U.S. Rep. Maxine Waters. D-Los Angeles, issued a statement that said “My heart goes out to Rev. Bernice King and Martin Luther King III. We mourn with you the death of Dexter King and we are so proud of the way that all of you have worked to keep your father’s legacy alive.
“As Chairman of the King Center, Dexter did a wonderful job in expanding education regarding the contributions of your dear father. The King family has paid a high price of sacrifice in the struggle for justice, peace, and equality. May Dexter rest in peace with his father, his mother, and his sister,” Waters added.
County Supervisor Holly Mitchell also issued a statement regarding King’s death.
“I am deeply saddened to hear about the passing of Dexter Scott King, activist and youngest son of Dr. Martin Luther King Jr.,” Mitchell said. “Dexter King continued the legacy of his father, working tirelessly to promote the advancement of civil rights and non-violence. His contributions have left an indelible mark on the ongoing struggle for justice and equality.

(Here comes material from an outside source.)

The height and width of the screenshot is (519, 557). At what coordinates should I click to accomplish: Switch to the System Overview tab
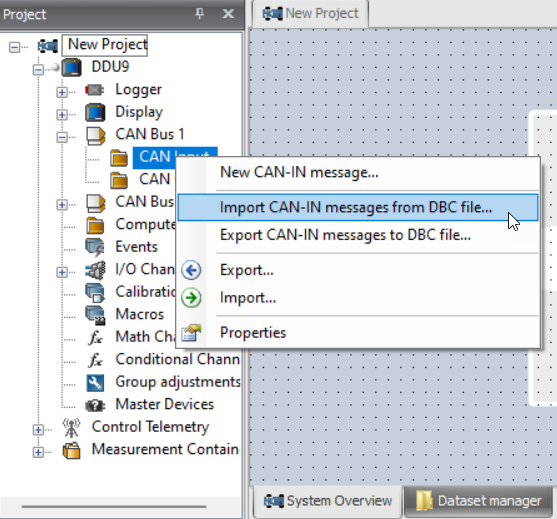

“In honor of the King legacy, we must continue our collective efforts to advocate for equity, justice and inclusivity. Supporting institutions like the Martin Luther King Jr. Community Hospital becomes not just a tribute to the past but a commitment to creating a better future for all. My condolences and thoughts are with the King family during this challenging time.”
Cynthia Mitchell heard, the president of the Los Angeles Urban League also issued a statement.
“On behalf of the Los Angeles Urban League, we are deeply heartbroken to learn of the passing of Dexter Scott King,” she said. “Dexter Scott King lived a life of service that made a positive impact on communities across the world. May the memory of the remarkable work of Dexter Scott King provide comfort to those whose lives he touched.”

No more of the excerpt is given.